Publicado em 14/06/2025

Em depoimento no Supremo, delator não contou a verdade a respeito de conversas comprometedoras que manteve em uma rede social

A defesa de Jair Bolsonaro nunca escondeu que uma das estratégias para
tentar livrar o ex-presidente da acusação de golpe é desqualificar as revelações
feitas pelo tenente-coronel Mauro Cid. O ex-ajudante de ordens fez um acordo
de delação premiada e, em troca de benefícios, ajudou a PF a montar o quebracabeça do suposto plano urdido no fim de 2022 para anular as eleições,
impedir a posse de Lula e manter o ex-capitão no poder. Na segunda 9 e na
terça 10, o Supremo Tribunal Federal começou a interrogar os oito réus
acusados de integrar o núcleo central da conspirata. Cid foi o primeiro a ser
ouvido. De uma maneira geral, repetiu boa parte do que já havia dito antes.
Em vários momentos, no entanto, soou tatibitate ao narrar certas passagens e
foi acometido por alguns estranhos lapsos de memória. Ao longo de quase
quatro horas de depoimento, repetiu incontáveis vezes “não me lembro” e “não
me recordo”.

DETALHES - Cid conta que prestou depoimento durante três dias e reclama de manipulação (./.)
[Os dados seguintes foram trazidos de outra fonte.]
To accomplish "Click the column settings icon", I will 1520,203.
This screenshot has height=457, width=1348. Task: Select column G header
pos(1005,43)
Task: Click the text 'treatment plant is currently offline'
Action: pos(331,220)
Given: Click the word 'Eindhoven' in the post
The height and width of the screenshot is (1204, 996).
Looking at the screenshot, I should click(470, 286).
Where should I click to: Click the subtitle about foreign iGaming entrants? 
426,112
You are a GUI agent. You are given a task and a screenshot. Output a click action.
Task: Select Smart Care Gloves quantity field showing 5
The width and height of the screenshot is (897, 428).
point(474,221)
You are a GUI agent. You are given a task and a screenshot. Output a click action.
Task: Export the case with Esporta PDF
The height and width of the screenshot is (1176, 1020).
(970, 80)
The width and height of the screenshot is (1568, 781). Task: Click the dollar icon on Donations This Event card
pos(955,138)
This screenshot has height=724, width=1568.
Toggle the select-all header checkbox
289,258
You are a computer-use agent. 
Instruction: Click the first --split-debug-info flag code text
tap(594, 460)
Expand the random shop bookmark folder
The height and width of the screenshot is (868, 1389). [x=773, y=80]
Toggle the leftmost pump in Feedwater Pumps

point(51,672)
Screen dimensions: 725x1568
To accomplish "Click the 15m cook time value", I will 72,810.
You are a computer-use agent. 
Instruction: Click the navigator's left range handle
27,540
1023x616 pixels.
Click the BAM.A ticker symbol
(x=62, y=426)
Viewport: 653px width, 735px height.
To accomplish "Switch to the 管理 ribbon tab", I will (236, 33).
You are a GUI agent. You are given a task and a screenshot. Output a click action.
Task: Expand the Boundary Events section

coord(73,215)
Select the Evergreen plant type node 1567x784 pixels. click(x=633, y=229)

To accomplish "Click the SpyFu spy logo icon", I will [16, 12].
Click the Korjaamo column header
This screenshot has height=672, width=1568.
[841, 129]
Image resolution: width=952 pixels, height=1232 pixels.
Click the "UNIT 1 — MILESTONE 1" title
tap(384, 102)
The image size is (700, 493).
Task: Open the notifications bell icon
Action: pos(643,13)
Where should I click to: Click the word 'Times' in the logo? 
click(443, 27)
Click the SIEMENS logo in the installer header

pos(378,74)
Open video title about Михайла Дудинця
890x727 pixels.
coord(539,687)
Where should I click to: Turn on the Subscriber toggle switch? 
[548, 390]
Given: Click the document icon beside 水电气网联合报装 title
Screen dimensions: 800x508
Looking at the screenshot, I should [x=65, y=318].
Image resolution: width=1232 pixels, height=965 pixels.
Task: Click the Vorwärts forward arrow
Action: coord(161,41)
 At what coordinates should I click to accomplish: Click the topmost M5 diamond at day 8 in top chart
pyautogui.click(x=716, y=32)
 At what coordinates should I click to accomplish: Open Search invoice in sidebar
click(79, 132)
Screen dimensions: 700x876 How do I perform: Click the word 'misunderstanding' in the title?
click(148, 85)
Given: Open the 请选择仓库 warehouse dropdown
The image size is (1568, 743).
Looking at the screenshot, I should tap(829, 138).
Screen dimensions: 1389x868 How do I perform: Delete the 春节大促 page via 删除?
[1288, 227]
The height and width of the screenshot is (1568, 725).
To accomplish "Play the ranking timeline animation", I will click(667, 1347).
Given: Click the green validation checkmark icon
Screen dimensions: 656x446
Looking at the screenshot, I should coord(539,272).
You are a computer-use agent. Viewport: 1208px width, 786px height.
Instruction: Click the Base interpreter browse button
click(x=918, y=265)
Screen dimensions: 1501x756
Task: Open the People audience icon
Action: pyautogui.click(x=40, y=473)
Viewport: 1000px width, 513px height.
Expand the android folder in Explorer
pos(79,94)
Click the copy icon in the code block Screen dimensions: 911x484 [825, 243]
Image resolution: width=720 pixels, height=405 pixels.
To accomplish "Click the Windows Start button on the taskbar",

Uma novidade capaz de provocar uma turbulência surgiu no final da audiência,
quando um dos advogados de Jair Bolsonaro, Celso Vilardi, fez uma pergunta
fortuita. “Quero saber se ele fez uso em algum momento para falar de delação
de um perfil no Instagram que não está no nome dele”, indagou. Cid disse que
não. O defensor do ex-presidente insistiu: “Ele nunca usou perfil de mídia
social para falar com ninguém?”. Cid, de novo, garantiu que não. “Conhece um
perfil chamado @gabrielar702?”, tentou mais uma vez o advogado. Cid, nesse
momento, gaguejou: “Esse perfil, eu não sei se é da minha esposa”.

.
PERSEGUIÇÃO - O ex-ajudante de ordens diz que se sentiu pressionado e que os investigadores teriam um
objetivo preestabelecido, que era prender o ex-presidente (./.)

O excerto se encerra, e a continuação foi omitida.